- **Document extract**:
------------------------------------------------------------

Saturday, July 17, 2010

The Little Zoo

The little farm is a quiant and peaceful place with goats, cattle, chickens, turkeys, sheep, and rabbits. It is located next to an Environmental Education Center built over a World War II training camp in Tilden Regional Park. I took some pictures of the sometimes hilarious descriptions of the animals.

It was Saturday during the day and the sun was shining brightly and with a brisk breeze which is nominal in Berkeley, CA. At just past noon I decided to leave the house on a bike ride into the Berkeley east hills and through the higher hills of Tilden Regional Park, which is the country's first regional park.

I embarked towards UC Berkeley campus first to check on a chemical reaction I had set up yesterday evening. My sole goal and plan was to take a Nuclear Magnetic Resonance (NMR) spectrum of the reaction in order to see if it worked. Upon my arrival I was informed that my vacuum pump connected to my newly assembled AirFree Glass Manifold (Schlenk line) had started gurgling and smoking and that my refluxing reaction had to be cooled down and exposed to air. It turned out the rubber vacuum hose connecting my line to the pump was old and had cracked open. Therefore, I replaced the line with new rubber hose and the crisis was overted. However, after taking an NMR of the reaction I am somewhat discouraged at the resulting unknown signals indicating my ignorance and aloofness with the result of the experiment. Thus, I should work up the reaction soon (wash with brine, extract with ether, remove solvents) and retake the NMR, if things look good then I can try to clean up the crude reaction product mixture with a chromatography column. The concepts and skills of chemistry I have obviously not yet mastered. So I left the lab to go enjoy the day.

------------------------------------------------------------

- **Data section**:
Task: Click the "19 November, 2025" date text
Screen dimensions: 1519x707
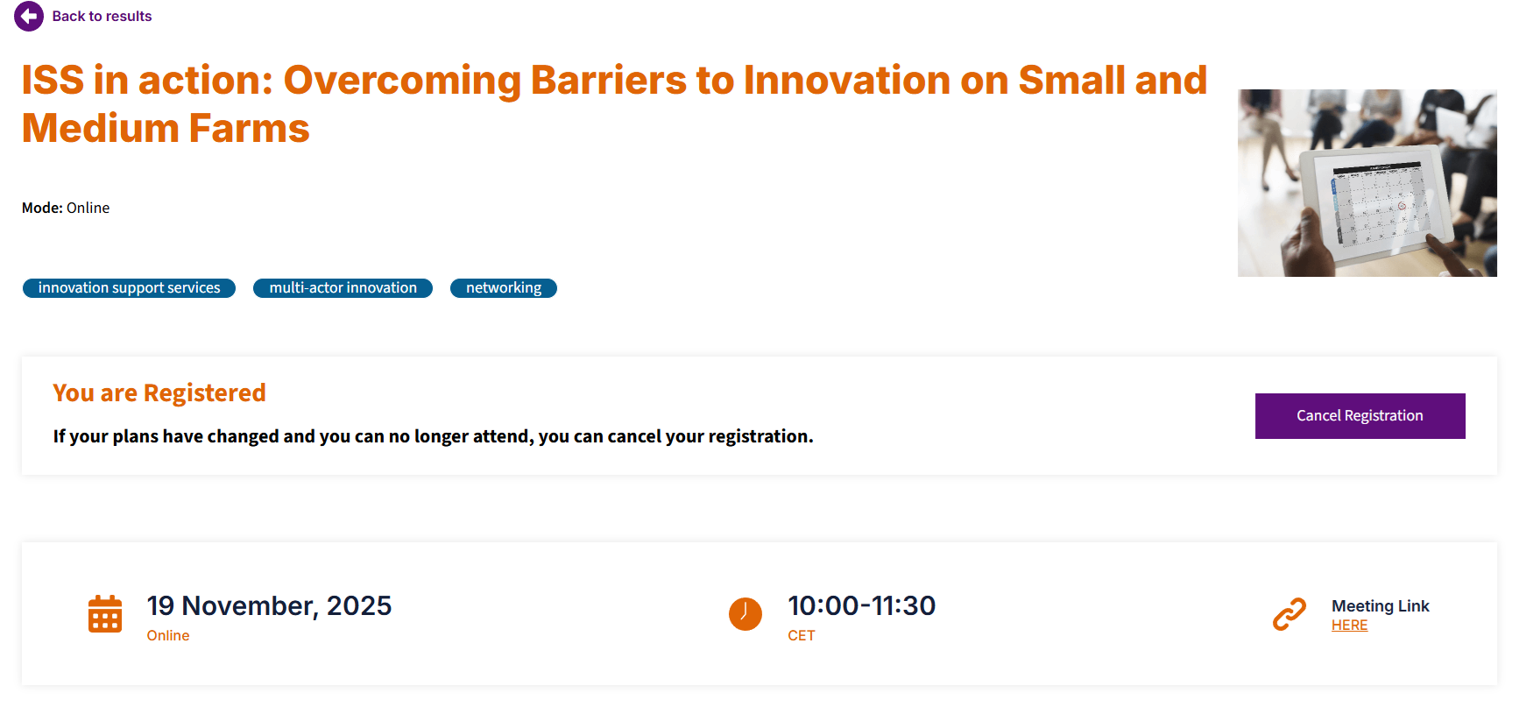Action: [x=269, y=605]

------------------------------------------------------------

- **Work instruction A**:
Answer these questions about the Little Zoo blog post above:
(i) Which animals live at the little farm?
(ii) What was the Environmental Education Center built over?
(iii) What had happened to the rubber vacuum hose connecting the line to the pump?
- **Work instruction B**:
Reproduce the portion of the Little Zoo blog post between "The Little Zoo" and "of the animals.", inclusive.
- **Work instruction C**:
Carry on the Little Zoo blog post from the point where its text stops.

- **Response box A**:
(i) Goats, cattle, chickens, turkeys, sheep, and rabbits.
(ii) A World War II training camp.
(iii) It was old and had cracked open.

- **Response box B**:
The Little Zoo

The little farm is a quiant and peaceful place with goats, cattle, chickens, turkeys, sheep, and rabbits. It is located next to an Environmental Education Center built over a World War II training camp in Tilden Regional Park. I took some pictures of the sometimes hilarious descriptions of the animals.

- **Response box C**:
The Berkeley hills turned out to be steep, in some areas out-of-shape lungs and hearts cause one to pussy out. I had to get off the bike and walk for the long and steep portions of the climb. Regardless, the summit rewarded me with multiple new adventures. I visited the UC Berkeley Botanical Gardens. I might volunteer to work there if I have enough time and energy. These gardens have plants from all over the world and commuting uphill to volunteer would be brutally healthy. I grabbed a brochure about volunteer opportunities and an on-site Chinese medicinal garden. I will learn quite a bit from even the most amateur of gardeners let alone a botanical garden staff, even if I am just pulling weeds.

The Lawrence Hall of Science was a mile or so up the hill from the already very lofty botanical gardens. I arrived late while staff was preparing for a wedding inside the Science Hall. I chatted with a staff member and grabbed another brochure. The courtyard was a beautiful site of one entire 140 degree panorama of the San Francisco bay area and Berkeley, included were things like the bay bridge, golden gate bridge, wizard island, Mount Tampalpais (which is taller and beefier than Tilden Regional Park), Berkeley Harbor, and Bay estuaries. I was in a mood of exploration and self-fulfillment so I continued upward and onward towards the park's native plant Botanic Garden and Inspiration Point where I grabbed another brochure, ate an apple, a banana, drank some water, and biked down a rocky hiking trail open to bicycles on my Schwinn Varsity 10-speed.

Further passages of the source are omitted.